Еще постояли. Катенька словно с каким-то вопросом, жалостливо смотрела на отца снизу вверх.
— Ничего. Ты растешь, становишься умненькой. Все будет хорошо.
— Хорошо, — тотчас покорно согласилась Катенька. Казалось, отвечала она так же заученно, как при встрече у пруда, однако тон был доверчивее, искреннее. — Нас в школе учат вышивать крестиком. Дома уроки… Светку качаю.
Вполне естественным было то, что Катенька помогает матери, бабке ухаживать за сводной сестренкой. Антона Петровича почему-то ее ответ покоробил: «Нянькой приспособили».
Далеко за полем, за черневшей лесной полосой глухо и словно бы потерянно закричал паровоз, будто чувствовал себя одиноким в этой ранней холодной полутьме: наверно, из Москвы шел товарняк.

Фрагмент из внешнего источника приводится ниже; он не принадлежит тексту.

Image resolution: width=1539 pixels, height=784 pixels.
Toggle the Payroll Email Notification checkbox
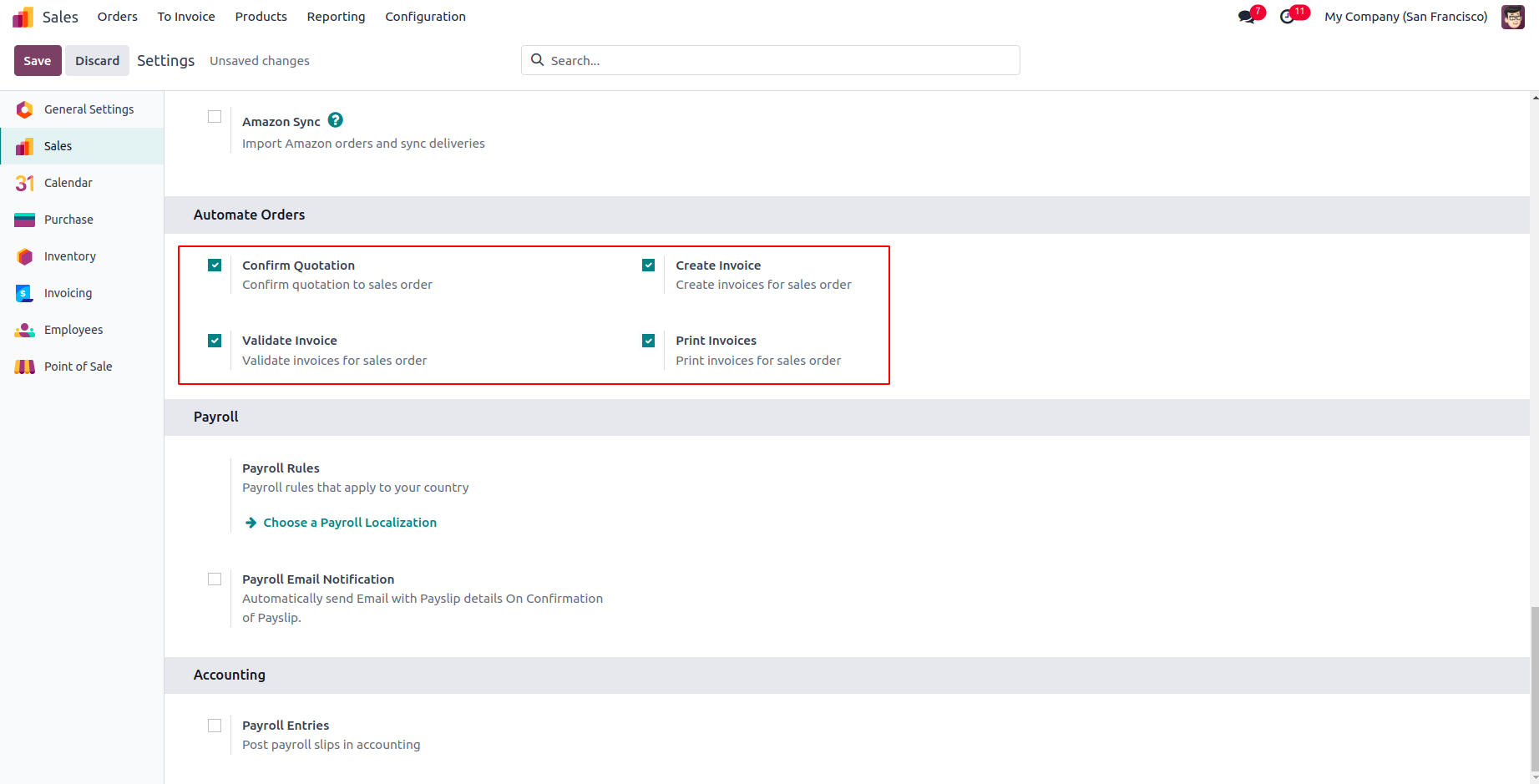click(215, 579)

Стука колес не было слышно.
— Ладно, доченька, беги, — бодрым, веселым голосом сказал Антон Петрович, засуетился, еще раз ткнулся губами в щеку девочки. — Беги, а то простудишься. Да и темнеет.
— Ладно. До свидания, папочка.
Она заморгала-заморгала, неуклюже повернулась и побежала домой, к словно истончившейся колокольне монастыря. Почти тут же остановилась и, обернувшись, помахала рукой в шерстяной варежке. Антон Петрович помахал ей; он стоял на бугорке и не двигался. «На каждые сто браков — сорок разводов» — почему-то всплыла строка из газеты. Катенька опять побежала к дому и вновь обернулась и помахала. Затем наклонила голову, пошла шагом и больше уже не оборачивалась.